The Go Global Dillema
In the early days of the web, Yahoo! had an advertising network that directly competed with Google’s. For some reason, management inside Yahoo! decided that they only wanted to serve US and Canada. Meanwhile Google rolled out across the world. We all know who won that battle…
Global is the new Local
Executives and business owners have learned their lesson and are now much more international than they have ever been before. This partly comes from their need to oversee an international business operation, which leads to extensive travel and connections, but also because it makes sound sense for their personal finances. While in the democratic world it is unusual for a country to descend into chaos and anarchy, it does happen.
Greener pastures abroad
For the international person of wealth and means, the obvious answer is to jump into their private jet and go elsewhere. If that is to be the case, then the ideal situation will be for them to have assets such as property and bank accounts already established in another location. That is true international financial diversification, as opposed to how the rest of us do it – which is to invest in a Far East fund in our pensions.
Second assports – A new lease of life
Taking that thinking one step further, many of the world’s one percent choose to establish a personal residency in a location that is friendlier about taxes than their home country. This is the main reason why Monaco is what Monaco is. No taxes. With governments in need of cash as debt levels spiral around the world, a new business model has flourished in recent years. For the man or woman of real means and a desire to truly protect their freedom, a second passport is a must have item. Economic citizenship schemes allow the wealthy to invest in a country and as long as they fulfil certain criteria (which differ from country to country) including a predetermined period of time, they can become citizens of a new jurisdiction. Needless to say, some passports are more valuable than others.
The coveted EU member state second passport
For obvious reasons, a second passport from an EU Member State is a very valuable lifestyle addition. It can enable your children to study in European universities, and your family to travel with very few limits across Europe and further around the world.
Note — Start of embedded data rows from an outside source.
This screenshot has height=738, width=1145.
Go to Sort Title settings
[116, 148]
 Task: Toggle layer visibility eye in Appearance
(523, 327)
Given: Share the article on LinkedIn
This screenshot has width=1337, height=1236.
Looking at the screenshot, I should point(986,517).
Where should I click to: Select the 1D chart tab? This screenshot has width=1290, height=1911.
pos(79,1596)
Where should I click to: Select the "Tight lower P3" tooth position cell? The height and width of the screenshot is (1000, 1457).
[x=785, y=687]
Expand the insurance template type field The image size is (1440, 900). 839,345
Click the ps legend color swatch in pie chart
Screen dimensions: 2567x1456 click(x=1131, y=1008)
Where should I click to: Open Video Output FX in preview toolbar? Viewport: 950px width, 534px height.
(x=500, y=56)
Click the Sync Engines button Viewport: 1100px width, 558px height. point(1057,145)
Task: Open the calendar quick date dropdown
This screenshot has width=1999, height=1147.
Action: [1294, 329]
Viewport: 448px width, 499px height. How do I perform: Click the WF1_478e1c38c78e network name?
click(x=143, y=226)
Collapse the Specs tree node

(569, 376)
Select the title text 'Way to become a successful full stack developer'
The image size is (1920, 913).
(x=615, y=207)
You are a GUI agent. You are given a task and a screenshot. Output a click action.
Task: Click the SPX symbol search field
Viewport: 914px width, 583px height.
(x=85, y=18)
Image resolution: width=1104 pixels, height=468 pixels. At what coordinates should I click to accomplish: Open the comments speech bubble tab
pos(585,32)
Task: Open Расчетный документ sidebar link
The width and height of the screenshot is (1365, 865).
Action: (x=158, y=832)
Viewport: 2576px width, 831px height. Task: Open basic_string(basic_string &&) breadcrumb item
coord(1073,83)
While the amounts desired by governments are relatively small (if you are a billionaire) they add up to useful amounts of money for small nations when there are hundreds of applicants per year. This helps the governments to further develop their national infrastructure and make their country even more attractive to visitors and investors. It does truly seem like a win-win arrangement.
However, these citizenship schemes are not without their controversies. In many countries the general populace are less enthusiastic than the politicians. They, of course, feel that it is their rights that are being sold and perhaps they are correct in some ways. But since the politicians write the rules and want to offer these programmes, they are legal and it can be argued that anything legal is automatically ethical.